KARTKA Z KALENDARZA - DZIEŃ NAUCZYCIELA
Obchodzimy dzisiaj Dzień Nauczyciela więc wypadałoby złożyć
życzenia wszystkim belfrom, ale czy na pewno wszyscy zasługują na to żeby ich
mile wspominać? Ja osobiście podzieliłabym nauczycieli na 3 grupy, bo z takimi
się właśnie spotkałam w czasie swojej edukacji i tak:
Pierwsza grupa to ci surowi i wymagający, nie tylko od
innych ale i od siebie, jednak w przystępny sposób potrafiący przekazać wiedzę
tzw. profesorowie.
Druga to prawdziwi belfrzy, czyli ludzie z pasją, zarażający
optymizmem, fantastycznie uczący, którym się chciało porozmawiać z młodzieżą i
którzy słuchali co młodzi mieli do powiedzenia, tych lubiłam i ceniłam najbardziej
i czasem zdarza mi się zatęsknić za tymi nauczycielami.

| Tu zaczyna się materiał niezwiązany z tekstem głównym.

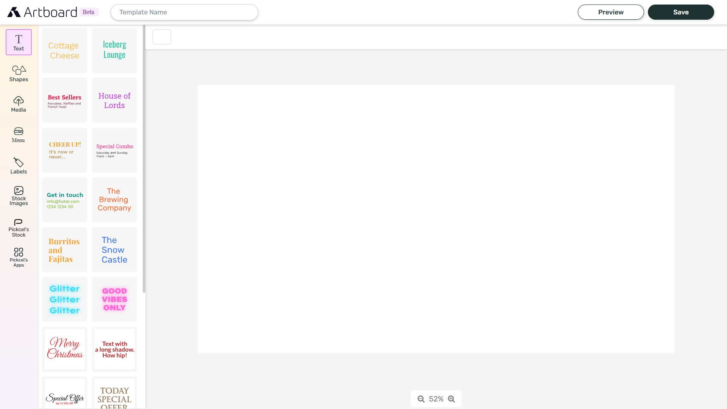The height and width of the screenshot is (409, 727).
Task: Toggle the checkbox above the canvas
Action: (x=161, y=37)
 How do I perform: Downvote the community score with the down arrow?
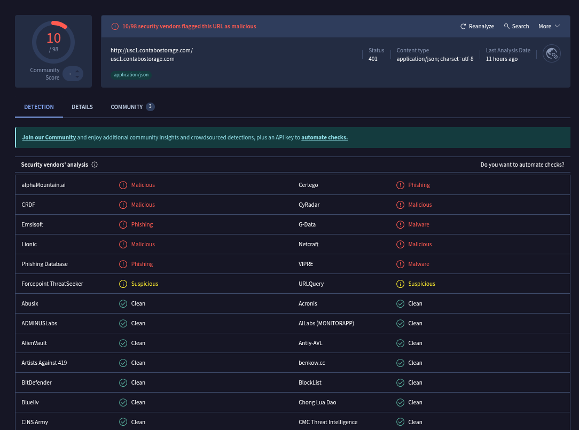(77, 77)
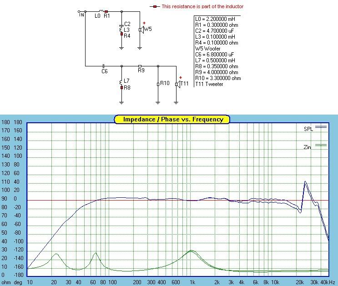Viewport: 338px width, 286px height.
Task: Select the L0 = 2.200000 mH value row
Action: 216,19
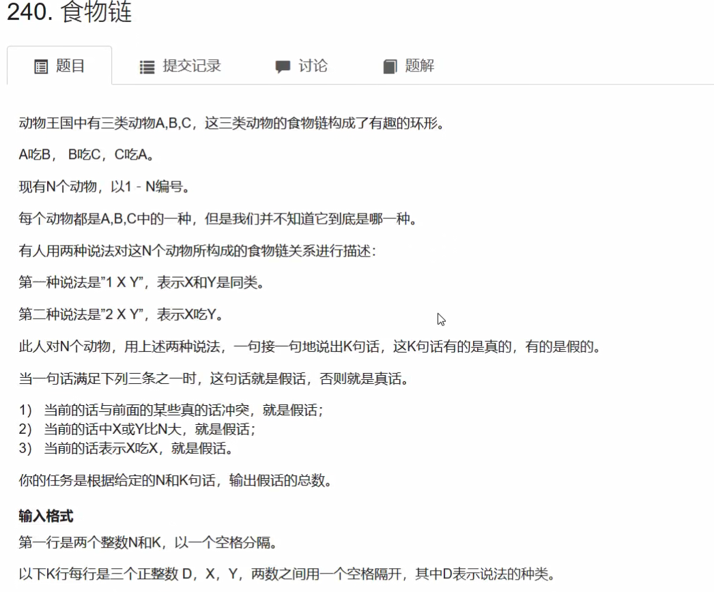Click the line reading A吃B, B吃C, C吃A
The image size is (714, 592).
pyautogui.click(x=86, y=155)
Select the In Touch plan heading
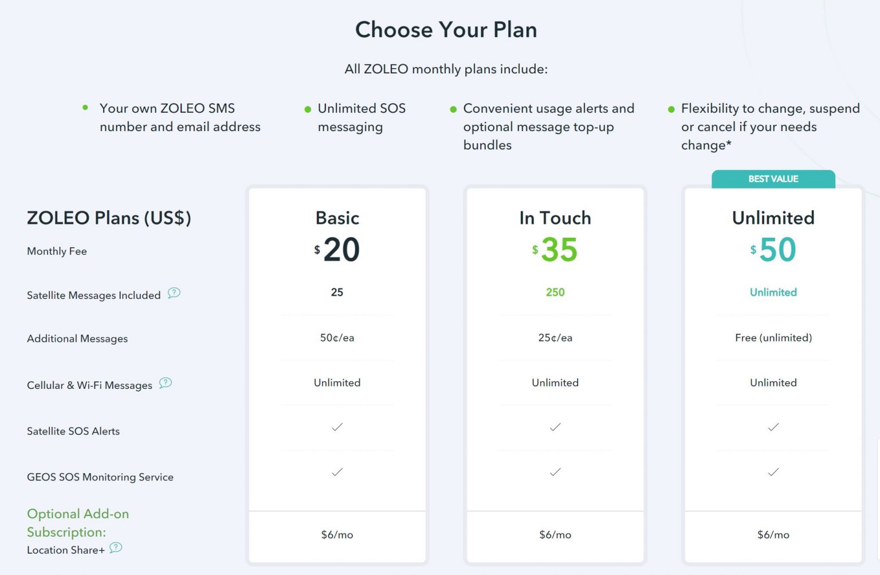880x575 pixels. pos(555,218)
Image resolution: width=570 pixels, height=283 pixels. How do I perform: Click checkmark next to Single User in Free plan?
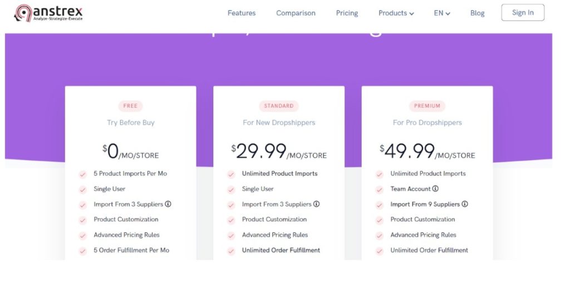83,190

Oczywiście była jeszcze trzecia grupa nauczycieli, którzy w
ogóle nie powinni uczyć, ponieważ nie potrafili niczego nauczyć, choć wydawało
im się, ze wszystko wiedzą najlepiej, nieznoszący żadnych uwag, odmienności zdania
czy poglądów na pewne rzeczy. To nauczyciele, którzy przychodzili do pracy z
musu, nie wkładając w nią żadnego wysiłku. Potrafili zniszczyć ucznia, nic
sobie z tego nie robiąc. Często byli to ludzie, którzy już dawno powinni być na
emeryturze.
Dlatego składam najlepsze
życzenia nauczycielom z dwóch pierwszych grup. Życzę im zdrowia, wytrwałości i
spokoju oraz samych pojętnych uczniów.
Co do grupy trzeciej (o której chyba napisałam najwięcej), to
mam nadzieję że takich dinozaurów już nie ma, a jeśli są, to że jest ich coraz mniej.